We never see the far side of the Moon from Earth (given the tidal lock of our moon, the slightly heaviest side always faces Earth). So this image, degraded from this original, seen in the U.S. in the 60’s for the first time, was a detailed unveiling of the space frontier, of the unknown.
And we found a ginormous impact crater (far right side of the photo), which stands out as the dominant, and hidden, feature of our moon. Well, it occurred to me that a young George Lucas must have seen that image from 1967, inspiring the Death Star of his imagination. “That’s no moon!”

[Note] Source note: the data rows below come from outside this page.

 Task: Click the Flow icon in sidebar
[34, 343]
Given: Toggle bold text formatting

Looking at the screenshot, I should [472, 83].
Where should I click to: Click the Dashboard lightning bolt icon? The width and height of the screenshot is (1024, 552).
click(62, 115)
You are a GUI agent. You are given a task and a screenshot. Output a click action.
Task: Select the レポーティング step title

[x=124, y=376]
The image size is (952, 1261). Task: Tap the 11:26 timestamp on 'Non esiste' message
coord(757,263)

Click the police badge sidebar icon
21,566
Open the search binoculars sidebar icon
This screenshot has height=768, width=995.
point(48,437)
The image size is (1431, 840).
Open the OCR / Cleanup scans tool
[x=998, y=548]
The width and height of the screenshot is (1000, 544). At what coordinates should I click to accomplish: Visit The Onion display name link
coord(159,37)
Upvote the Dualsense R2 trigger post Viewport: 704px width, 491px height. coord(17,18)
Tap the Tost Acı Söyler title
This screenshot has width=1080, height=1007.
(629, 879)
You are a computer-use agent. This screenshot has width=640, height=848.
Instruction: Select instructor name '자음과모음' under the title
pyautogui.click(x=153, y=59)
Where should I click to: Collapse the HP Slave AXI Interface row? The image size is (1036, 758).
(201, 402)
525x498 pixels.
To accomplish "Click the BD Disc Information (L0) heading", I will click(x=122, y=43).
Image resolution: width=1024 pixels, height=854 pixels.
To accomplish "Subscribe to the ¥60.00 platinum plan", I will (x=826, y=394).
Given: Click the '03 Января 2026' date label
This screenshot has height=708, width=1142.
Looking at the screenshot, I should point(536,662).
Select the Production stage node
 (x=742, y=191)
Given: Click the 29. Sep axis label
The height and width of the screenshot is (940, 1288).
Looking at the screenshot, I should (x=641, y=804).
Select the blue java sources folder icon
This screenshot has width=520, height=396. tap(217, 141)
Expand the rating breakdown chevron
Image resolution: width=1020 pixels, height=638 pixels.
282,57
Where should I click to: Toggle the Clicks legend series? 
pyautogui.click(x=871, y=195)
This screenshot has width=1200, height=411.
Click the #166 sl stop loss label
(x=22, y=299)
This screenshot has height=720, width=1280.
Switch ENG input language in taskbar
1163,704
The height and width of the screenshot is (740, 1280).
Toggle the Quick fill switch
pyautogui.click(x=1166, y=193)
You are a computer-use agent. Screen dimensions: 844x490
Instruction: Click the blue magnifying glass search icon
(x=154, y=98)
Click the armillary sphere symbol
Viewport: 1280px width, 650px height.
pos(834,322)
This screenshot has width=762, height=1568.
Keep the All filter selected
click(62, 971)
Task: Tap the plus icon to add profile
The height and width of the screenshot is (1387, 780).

Details from Denis WIngo: “This image, Lunar Orbiter IV-188-M is a medium resolution image taken by the 80mm focal length camera on the fourth Boeing built Lunar Orbiter. This is the first of the five Lunar Orbiters to fly in a polar rather than a near equatorial orbit. After the success of the first three missions in mapping the near side equatorial region of the Moon to 1 meter resolution, NASA decided to use the fourth orbiter to map the entire Moon at moderate resolution. This image, the 188th medium resolution image of the series, was taken from an altitude of 2675 kilometers and has a resolution of 442 meters. The section of the Moon photographed combines part of the familiar near side region named Oceanus Procellarum or “Ocean of Storms”. Other major lunar features include Mare Orientale “Eastern Sea”, the crater Grimaldi (lower right, near the Ocean of Storms” and the crater Einstein, in the center of the image. To the leftward edge of the sunlit portion is the beginning of the lunar far side, not visible from the Earth.” (and I added the annotated photo to the comments below)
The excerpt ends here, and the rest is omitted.